I remember presenting myself, a frightened eleven-year-old, at the Cambridge Grammar School for Girls on Parker's Piece one Easter holiday with my clarinet. I had not known, when I chose this instrument, quite how popular it was. I think we may have had five or six desks of clarinets, nearly as many as there were violins. Advice to the young person: if you wish to get on in music, take up an unpopular instrument: you will always be in demand.
I knew of the Heidelberg connection, and had been to one of their concerts. As I grew older, my more accomplished contemporaries were invited to join the Heidelberg trip. I had to wait until I was seventeen. Even then, at the first rehearsal, I remember being shocked by the musicianship and professionalism of our hosts, and wondering how I, at least, would measure up to their high standards.
This weekend I flew to Frankfurt, and then took a train; in those days we went on a coach, by ferry and through Belgium. In those days too, Germany seemed different. so much more foreign, and not so distant from the country describe by Christopher Isherwood in his Berlin stories, or by Jerome K. Jerome in Three Men on the Bummel. I was dangerously addicted to light comic literature in those days.
Our trip was led by Geoff Varley, music teacher at the Grammar School for , and a highly skilled clarinettist. It is always daunting when the conductor plays your instrument. It's easy to baffle a conductor from a string-playing background with talk of reeds, pads and embouchure, but with Geoff there was no hiding place. He managed us firmly but kindly, even when faced with some of the more extreme activities that young people in the early seventies got up to.
I wish I could remember the repertoire we rehearsed. The things that stay with me are the social activities: an evening drinking white wine and playing chess in a cafe where they provided boards, the height of sophistication to me, a walk one hot afternoon up one of the mountains, where we came upon an amphitheatre built, I was told, by the Nazis for rallies, and, overcoming the sombre reflections that sight induced, ending at a house where a young woman plied me with her father's schnapps. I wish we could say we entertained the Germans as well in Cambridge; I fear it may have been an anti-climax, though punting, the enduring pleasure to be had by watching people fall, fully-clothed, into the Cam, was always popular with the visitors.
For the final concert, I remember the grandeur of the Stadt-Halle, and the heat, which made tuning a nightmare. I had an exposed passage to play; thank heavnes it passed off well.
I remember too finding a radical bookshop near the university. I had thought, since I was so near the region in which Marx first became active, to buy some Marx in German and use it to strengthen my shaky grip on that beautiful language. In the event I bought a recording of the Internationale, sung by the East Berlin Rundfunk Choir.

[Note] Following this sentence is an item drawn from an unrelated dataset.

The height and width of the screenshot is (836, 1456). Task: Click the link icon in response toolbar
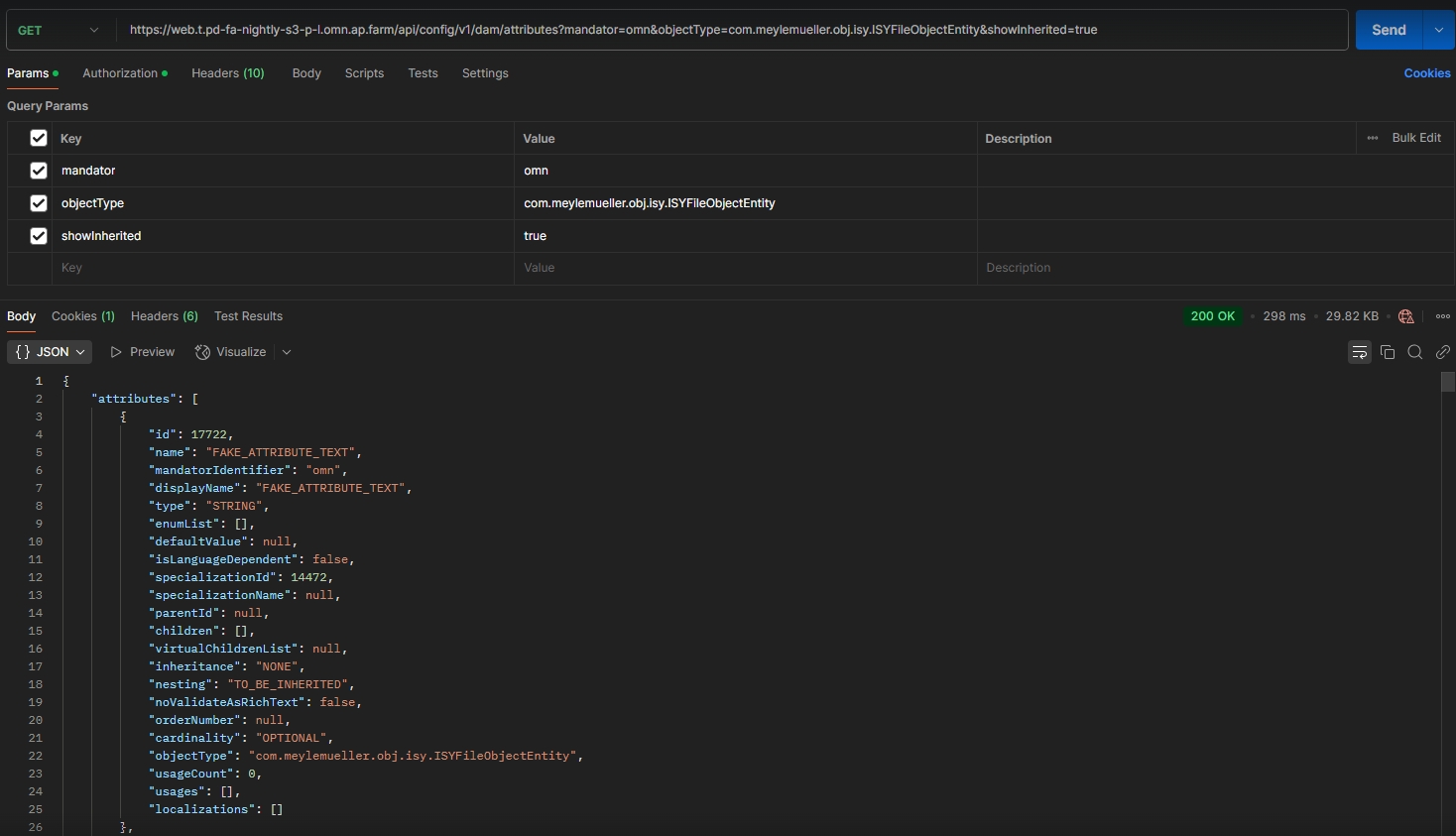pyautogui.click(x=1443, y=352)
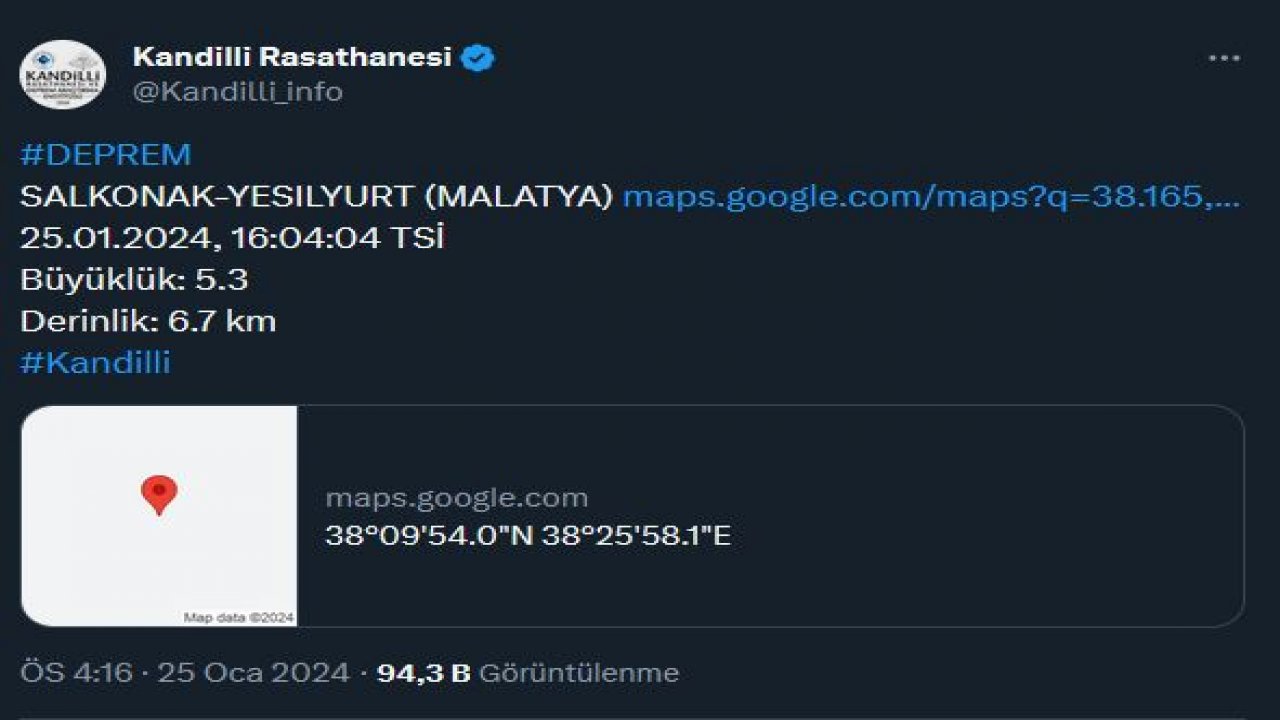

Our hosts were charm and courtesy itself, even in that most difficult year, that of the Munich Olympics. I remember sitting in a darkened room with the Dobbeling family, watching in silence the events in the Olympic Village, which were broadcast to the world, perhaps the first time such an event was watched live. I and others wondered if the concert could still go ahead, but it did, a testament to the ability of music to heal and unite.
The other advice I would offer to the young musician is don't give up your instrument, your skill, your ability to make the world better. I did, and regret it, never more than when I heard the wonderful concert last night. In a few minutes I shall go to a day of open rehearsal and socialising. It may spark more memories for a third post.